-- Data provided follows --

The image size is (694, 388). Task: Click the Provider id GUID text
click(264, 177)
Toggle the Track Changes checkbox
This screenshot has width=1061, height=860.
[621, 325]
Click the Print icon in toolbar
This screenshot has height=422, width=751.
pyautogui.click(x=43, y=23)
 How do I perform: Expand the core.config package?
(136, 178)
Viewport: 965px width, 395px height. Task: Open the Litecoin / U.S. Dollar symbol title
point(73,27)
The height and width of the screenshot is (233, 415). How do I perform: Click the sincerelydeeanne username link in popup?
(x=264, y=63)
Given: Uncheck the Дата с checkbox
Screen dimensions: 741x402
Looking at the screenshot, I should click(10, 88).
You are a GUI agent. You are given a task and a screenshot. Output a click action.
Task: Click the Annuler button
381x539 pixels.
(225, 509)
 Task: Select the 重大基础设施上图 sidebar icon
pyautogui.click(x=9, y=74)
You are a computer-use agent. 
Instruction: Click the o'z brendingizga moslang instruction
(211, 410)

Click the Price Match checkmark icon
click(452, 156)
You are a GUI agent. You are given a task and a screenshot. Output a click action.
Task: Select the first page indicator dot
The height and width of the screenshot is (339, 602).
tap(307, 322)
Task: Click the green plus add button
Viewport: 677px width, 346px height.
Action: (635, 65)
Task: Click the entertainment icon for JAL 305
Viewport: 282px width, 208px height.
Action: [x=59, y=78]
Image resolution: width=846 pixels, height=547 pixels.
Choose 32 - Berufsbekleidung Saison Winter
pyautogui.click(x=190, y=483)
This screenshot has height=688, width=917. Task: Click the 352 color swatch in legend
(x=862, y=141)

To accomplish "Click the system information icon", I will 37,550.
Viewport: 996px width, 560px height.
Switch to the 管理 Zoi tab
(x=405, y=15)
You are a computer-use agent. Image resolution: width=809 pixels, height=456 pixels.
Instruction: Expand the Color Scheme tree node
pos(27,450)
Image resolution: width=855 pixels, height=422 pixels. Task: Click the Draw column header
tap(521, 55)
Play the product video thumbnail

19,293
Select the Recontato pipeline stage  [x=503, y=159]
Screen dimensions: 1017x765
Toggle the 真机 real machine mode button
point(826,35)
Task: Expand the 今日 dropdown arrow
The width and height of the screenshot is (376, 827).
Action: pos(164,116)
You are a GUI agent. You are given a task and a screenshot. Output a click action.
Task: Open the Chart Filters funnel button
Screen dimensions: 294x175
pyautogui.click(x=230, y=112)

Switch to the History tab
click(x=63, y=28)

-- Data provided concluded --

Where does the word "checkbox" appear in the records above? Return every line that holds it.

= Answer for this exercise =
Toggle the Track Changes checkbox
Given: Uncheck the Дата с checkbox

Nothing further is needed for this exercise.